Figure 4.

Akt and p21 are independently regulated in H‐Ras‐induced senescence. (A‐G) WI‐38 cells were infected with an H‐RasV12 retrovirus and treated with LY294002 from days 0 to 2 (LY 0–2 d). The experimental procedure for the induction of H‐Ras‐mediated senescence and LY294002 (LY) treatment (A). WI‐38 cells were harvested at the indicated time points and subjected to Western blot analysis using the indicated antibodies (B). SA‐β‐gal staining was examined at the indicated time points (C). Intracellular ROS levels were measured at the indicated time points using an EPICS XL cytometer following the staining of cells with DCF‐DA (50 μm) (D). A representative image of SA‐β‐gal staining captured on the 6th day is shown (E). Cell numbers were determined at the indicated time points by trypan blue exclusion (F). The percentage of cells in the S‐phase was examined using an EPICS XL cytometer (G). (H–L) WI‐38 cells expressing either a p21 (shp21) or nontargeting (shNC) shRNA were infected with an H‐RasV12 retrovirus. SA‐β‐gal staining was performed at the indicated time points (H).

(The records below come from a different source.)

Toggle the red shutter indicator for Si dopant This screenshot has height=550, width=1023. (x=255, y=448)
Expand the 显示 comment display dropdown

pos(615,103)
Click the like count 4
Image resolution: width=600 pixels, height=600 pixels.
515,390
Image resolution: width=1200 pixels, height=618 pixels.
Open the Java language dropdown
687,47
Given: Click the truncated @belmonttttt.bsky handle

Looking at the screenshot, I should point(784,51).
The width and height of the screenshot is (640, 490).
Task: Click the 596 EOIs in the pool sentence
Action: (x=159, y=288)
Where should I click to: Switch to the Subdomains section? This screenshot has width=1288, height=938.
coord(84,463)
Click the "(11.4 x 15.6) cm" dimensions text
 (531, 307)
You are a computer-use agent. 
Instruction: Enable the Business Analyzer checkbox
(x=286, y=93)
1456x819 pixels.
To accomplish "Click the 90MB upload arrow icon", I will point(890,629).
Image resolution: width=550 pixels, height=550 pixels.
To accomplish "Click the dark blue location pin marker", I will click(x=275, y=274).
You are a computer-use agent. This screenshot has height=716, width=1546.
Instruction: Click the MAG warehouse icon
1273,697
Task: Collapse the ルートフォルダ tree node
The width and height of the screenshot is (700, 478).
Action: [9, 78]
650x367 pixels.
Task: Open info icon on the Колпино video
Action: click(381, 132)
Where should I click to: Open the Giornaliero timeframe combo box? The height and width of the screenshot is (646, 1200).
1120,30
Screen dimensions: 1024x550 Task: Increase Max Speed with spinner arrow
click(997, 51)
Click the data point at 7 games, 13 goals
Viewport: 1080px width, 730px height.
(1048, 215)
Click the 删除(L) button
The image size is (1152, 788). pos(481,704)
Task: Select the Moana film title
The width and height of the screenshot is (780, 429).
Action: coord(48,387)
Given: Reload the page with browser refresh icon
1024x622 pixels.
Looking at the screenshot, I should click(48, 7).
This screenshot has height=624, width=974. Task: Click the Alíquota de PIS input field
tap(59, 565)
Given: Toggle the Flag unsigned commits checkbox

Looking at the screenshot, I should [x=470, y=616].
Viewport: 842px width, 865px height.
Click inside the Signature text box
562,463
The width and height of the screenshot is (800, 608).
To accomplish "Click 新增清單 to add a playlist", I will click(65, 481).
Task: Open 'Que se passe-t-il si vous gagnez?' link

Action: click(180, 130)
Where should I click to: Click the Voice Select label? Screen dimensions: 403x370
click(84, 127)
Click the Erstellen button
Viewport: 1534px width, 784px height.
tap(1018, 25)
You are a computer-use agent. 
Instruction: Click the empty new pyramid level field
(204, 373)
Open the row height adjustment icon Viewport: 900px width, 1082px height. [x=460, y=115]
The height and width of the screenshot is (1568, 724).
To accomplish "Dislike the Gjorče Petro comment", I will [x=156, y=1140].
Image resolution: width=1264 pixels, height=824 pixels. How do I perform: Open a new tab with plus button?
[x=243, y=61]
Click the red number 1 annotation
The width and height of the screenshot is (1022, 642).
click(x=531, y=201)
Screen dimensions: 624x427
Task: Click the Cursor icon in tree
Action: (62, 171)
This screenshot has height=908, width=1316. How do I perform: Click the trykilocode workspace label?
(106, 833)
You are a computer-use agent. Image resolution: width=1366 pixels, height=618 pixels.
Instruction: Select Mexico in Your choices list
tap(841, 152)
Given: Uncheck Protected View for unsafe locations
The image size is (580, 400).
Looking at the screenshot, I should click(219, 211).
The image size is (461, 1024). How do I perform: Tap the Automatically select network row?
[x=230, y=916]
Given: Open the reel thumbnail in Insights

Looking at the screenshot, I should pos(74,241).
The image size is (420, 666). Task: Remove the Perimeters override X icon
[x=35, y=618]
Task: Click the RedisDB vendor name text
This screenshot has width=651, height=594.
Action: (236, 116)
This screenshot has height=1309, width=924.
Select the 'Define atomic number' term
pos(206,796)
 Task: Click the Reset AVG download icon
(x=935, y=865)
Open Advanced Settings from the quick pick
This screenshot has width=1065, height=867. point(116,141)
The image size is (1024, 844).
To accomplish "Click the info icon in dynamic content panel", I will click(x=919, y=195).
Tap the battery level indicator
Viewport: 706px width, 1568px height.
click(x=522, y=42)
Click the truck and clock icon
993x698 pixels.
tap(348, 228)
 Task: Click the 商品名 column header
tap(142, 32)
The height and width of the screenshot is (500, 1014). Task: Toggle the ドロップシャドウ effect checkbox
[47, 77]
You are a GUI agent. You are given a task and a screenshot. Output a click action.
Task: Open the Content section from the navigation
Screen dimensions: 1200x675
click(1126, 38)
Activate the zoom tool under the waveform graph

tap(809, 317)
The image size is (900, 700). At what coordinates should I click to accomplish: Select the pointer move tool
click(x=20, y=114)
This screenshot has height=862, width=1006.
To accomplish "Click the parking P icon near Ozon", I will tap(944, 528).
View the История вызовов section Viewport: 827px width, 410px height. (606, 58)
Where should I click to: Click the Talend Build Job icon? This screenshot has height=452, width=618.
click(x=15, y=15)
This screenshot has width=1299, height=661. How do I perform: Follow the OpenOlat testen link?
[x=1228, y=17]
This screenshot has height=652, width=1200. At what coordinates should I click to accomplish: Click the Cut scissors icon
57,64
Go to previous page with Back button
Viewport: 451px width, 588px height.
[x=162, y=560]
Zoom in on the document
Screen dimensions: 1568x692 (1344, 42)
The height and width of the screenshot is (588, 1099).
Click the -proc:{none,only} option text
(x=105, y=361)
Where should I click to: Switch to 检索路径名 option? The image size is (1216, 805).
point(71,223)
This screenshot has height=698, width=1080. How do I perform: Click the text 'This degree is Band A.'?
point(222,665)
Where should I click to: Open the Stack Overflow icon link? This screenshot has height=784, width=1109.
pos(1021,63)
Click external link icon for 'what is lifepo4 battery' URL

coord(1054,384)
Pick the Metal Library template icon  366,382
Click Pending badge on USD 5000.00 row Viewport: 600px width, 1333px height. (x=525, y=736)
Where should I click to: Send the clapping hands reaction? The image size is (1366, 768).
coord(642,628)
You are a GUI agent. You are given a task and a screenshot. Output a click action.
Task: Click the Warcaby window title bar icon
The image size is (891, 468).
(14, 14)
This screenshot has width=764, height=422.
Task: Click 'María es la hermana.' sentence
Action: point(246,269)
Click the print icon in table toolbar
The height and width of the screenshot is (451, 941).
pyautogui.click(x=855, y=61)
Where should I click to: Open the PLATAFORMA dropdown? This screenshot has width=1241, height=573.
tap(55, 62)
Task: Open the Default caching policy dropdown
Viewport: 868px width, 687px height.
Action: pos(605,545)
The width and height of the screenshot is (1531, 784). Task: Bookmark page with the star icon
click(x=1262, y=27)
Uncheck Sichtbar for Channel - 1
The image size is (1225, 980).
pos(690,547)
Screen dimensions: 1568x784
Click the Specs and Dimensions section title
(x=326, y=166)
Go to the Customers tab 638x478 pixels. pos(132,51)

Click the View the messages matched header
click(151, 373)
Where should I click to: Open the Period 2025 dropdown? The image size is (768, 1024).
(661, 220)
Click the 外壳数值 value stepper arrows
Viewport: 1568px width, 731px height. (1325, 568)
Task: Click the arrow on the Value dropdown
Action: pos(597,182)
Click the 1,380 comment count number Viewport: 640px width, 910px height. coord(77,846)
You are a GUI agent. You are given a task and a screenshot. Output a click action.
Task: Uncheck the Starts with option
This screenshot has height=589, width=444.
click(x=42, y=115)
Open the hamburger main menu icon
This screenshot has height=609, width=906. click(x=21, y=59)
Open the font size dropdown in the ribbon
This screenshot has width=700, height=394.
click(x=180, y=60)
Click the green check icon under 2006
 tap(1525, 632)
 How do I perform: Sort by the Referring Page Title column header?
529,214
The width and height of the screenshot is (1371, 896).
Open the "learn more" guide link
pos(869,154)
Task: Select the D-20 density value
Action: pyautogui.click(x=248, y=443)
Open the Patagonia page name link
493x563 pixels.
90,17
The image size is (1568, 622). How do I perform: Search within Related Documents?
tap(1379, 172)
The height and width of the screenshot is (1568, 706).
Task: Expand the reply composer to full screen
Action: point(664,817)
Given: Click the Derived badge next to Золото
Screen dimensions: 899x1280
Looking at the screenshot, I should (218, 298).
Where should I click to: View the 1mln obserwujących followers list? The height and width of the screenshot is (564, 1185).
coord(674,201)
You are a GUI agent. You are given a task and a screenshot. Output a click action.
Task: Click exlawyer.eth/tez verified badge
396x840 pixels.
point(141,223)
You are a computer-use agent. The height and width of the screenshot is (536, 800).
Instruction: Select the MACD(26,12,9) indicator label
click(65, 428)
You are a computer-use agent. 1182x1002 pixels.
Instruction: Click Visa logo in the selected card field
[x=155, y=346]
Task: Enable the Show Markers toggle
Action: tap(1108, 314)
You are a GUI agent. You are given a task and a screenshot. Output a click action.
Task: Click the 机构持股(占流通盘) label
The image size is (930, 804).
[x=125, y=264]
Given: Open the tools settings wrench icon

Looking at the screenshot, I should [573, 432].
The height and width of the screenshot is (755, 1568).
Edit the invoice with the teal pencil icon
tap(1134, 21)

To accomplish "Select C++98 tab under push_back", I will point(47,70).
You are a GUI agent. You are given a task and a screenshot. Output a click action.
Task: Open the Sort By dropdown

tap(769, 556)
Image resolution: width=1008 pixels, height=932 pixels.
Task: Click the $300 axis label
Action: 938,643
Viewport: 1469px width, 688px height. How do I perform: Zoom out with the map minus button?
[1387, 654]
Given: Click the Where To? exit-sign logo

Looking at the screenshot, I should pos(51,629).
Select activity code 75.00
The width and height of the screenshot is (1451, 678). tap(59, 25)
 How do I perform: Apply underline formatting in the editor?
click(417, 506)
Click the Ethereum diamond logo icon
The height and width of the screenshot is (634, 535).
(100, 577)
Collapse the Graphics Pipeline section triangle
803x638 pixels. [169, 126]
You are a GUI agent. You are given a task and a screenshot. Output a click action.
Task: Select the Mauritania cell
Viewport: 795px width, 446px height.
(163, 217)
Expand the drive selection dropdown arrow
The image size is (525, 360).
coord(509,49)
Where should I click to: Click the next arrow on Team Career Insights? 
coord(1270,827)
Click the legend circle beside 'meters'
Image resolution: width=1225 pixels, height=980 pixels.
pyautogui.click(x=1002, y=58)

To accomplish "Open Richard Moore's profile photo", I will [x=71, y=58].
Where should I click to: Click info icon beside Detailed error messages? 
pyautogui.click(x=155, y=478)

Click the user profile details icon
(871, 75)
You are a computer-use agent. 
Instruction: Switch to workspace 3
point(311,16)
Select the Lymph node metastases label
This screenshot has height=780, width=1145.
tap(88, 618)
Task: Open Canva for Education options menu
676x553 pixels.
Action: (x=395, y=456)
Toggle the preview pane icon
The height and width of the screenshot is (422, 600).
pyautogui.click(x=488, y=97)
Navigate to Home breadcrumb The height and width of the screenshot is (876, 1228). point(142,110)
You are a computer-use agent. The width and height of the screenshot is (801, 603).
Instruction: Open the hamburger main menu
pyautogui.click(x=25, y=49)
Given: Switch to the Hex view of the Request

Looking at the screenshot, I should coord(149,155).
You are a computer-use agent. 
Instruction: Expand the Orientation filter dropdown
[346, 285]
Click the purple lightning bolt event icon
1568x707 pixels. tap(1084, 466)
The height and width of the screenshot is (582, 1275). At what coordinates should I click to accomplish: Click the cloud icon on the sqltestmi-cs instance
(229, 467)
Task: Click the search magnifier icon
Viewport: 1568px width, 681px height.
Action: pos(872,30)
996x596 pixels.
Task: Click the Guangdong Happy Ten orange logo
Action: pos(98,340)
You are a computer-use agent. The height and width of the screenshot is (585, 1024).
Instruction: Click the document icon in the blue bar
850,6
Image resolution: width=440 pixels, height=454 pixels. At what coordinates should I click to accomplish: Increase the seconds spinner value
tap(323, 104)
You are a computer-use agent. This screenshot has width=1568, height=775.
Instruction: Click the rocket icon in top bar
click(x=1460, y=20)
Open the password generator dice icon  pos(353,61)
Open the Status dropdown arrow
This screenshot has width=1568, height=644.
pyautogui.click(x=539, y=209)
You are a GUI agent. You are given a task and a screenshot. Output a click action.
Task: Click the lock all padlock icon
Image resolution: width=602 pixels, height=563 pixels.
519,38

Cell numbers were determined at the indicated time points by trypan blue exclusion (I). A representative image of SA‐β‐gal staining captured on the 6th day is shown (J). Intracellular ROS levels were measured at the indicated time points using an EPICS XL cytometer following the staining of cells with DCF‐DA (50 μm) (K). The percentage of cells in the S‐phase was examined using an EPICS XL cytometer (L). *P < 0.05; **P < 0.01 by Student's t‐test. NS, not significant.